Rendue par la cour d’appel de Chambéry le 14 août 2025, la décision statue sur une omission de statuer et une rectification d’erreur matérielle consécutives à un arrêt du 30 janvier 2025. En première instance, le conseil de prud’hommes d’Annemasse, le 23 mai 2023, avait alloué 2 500 euros au titre de l’article 700 du code de procédure civile.
Devant la cour, le dispositif de l’arrêt du 30 janvier 2025 a attribué 2 000 euros en cause d’appel, mais il a désigné un bénéficiaire inexact, ce qui a fondé la seconde requête.

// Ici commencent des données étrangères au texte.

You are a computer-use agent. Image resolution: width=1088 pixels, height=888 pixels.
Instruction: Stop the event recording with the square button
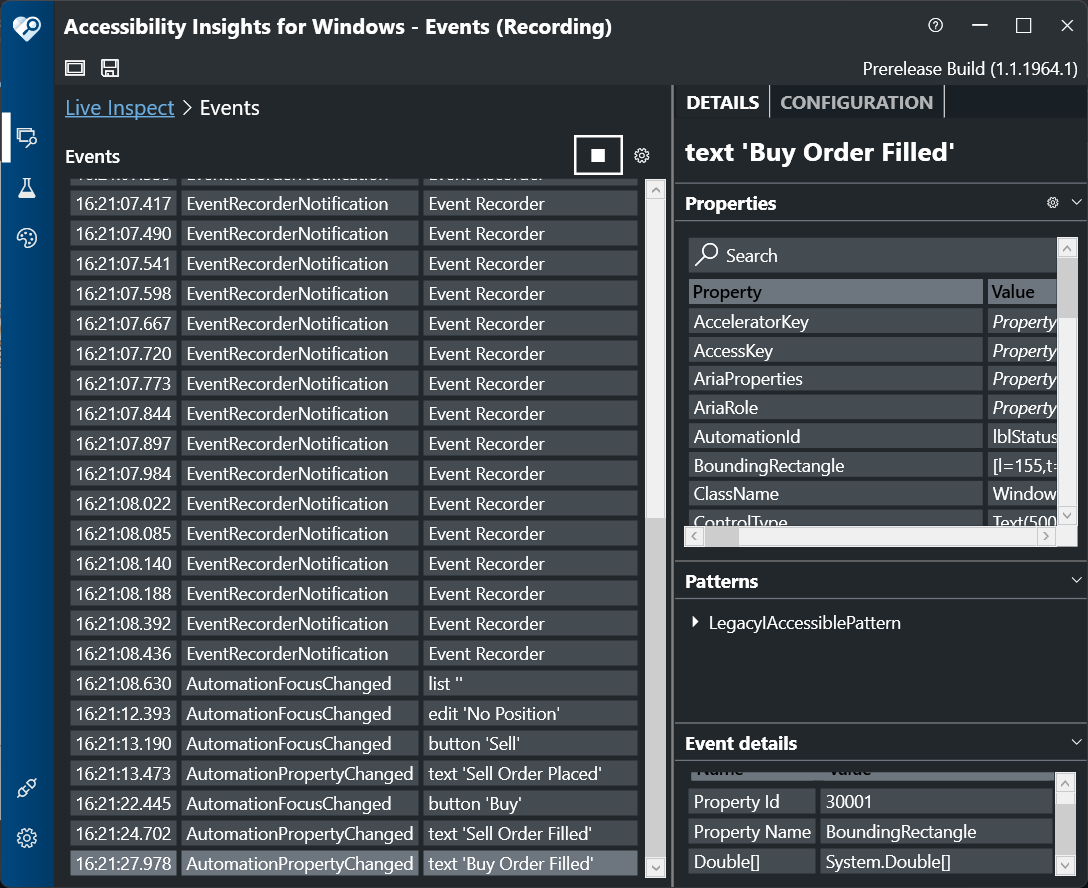[x=597, y=155]
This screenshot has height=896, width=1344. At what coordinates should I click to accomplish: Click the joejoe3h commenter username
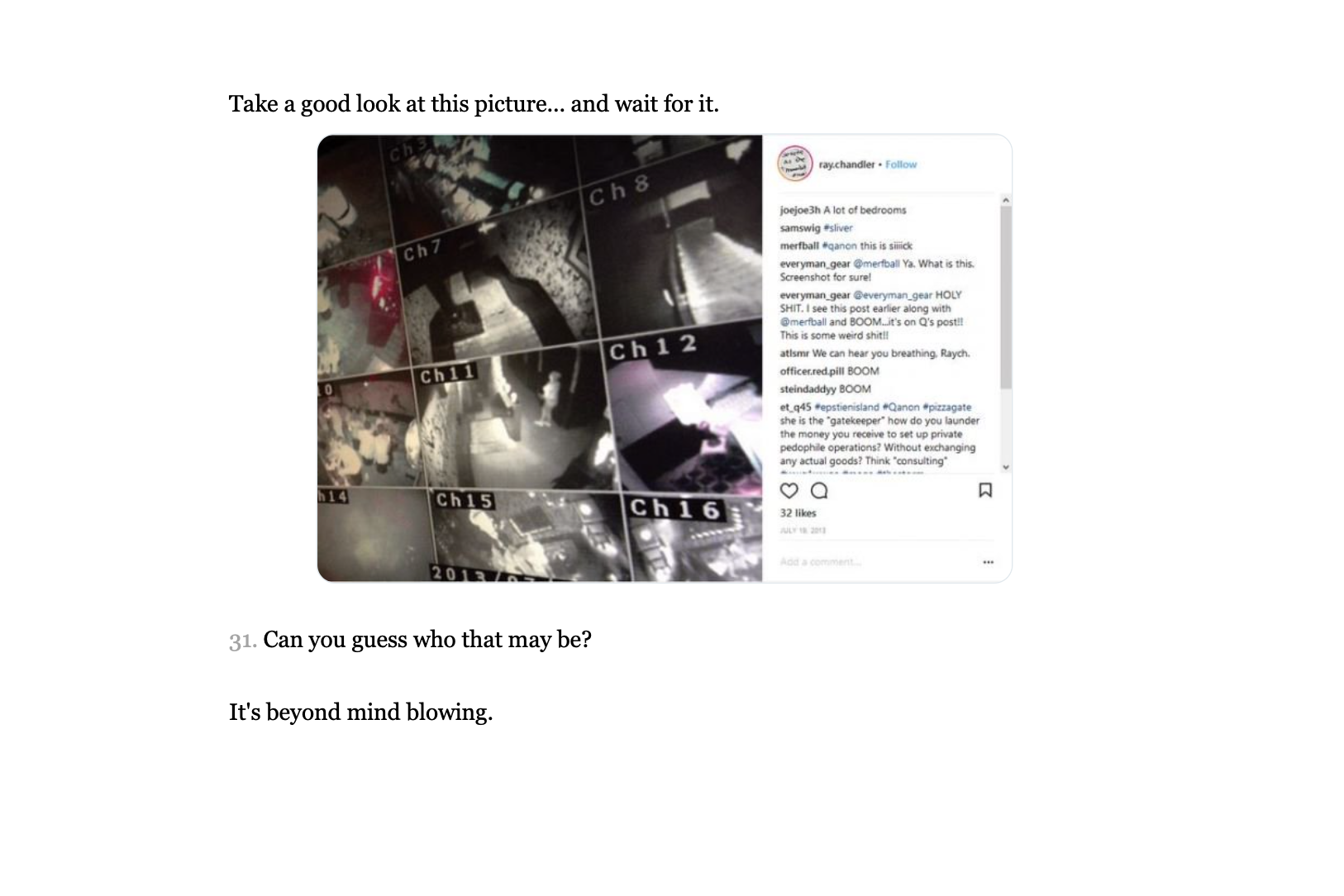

L’appelant a également soutenu que la cour avait omis de statuer sur la confirmation du chef de première instance, l’intimée n’ayant pas discuté ce point.
L’intimée n’a pas conclu; l’audience s’est tenue le 18 mars 2025, avec un délibéré prorogé au 14 août 2025. La question était double: cerner l’office du juge d’appel face à un chef non critiqué, puis apprécier la nature matérielle de l’erreur affectant le dispositif.
La cour d’appel de Chambéry a rejeté l’omission de statuer, considérant le chef définitivement acquis, et a rectifié l’erreur matérielle, en substituant le bon bénéficiaire sans altérer la condamnation. Elle fonde son raisonnement sur les articles 463 et 462 du code de procédure civile, dont elle reprend les termes pertinents.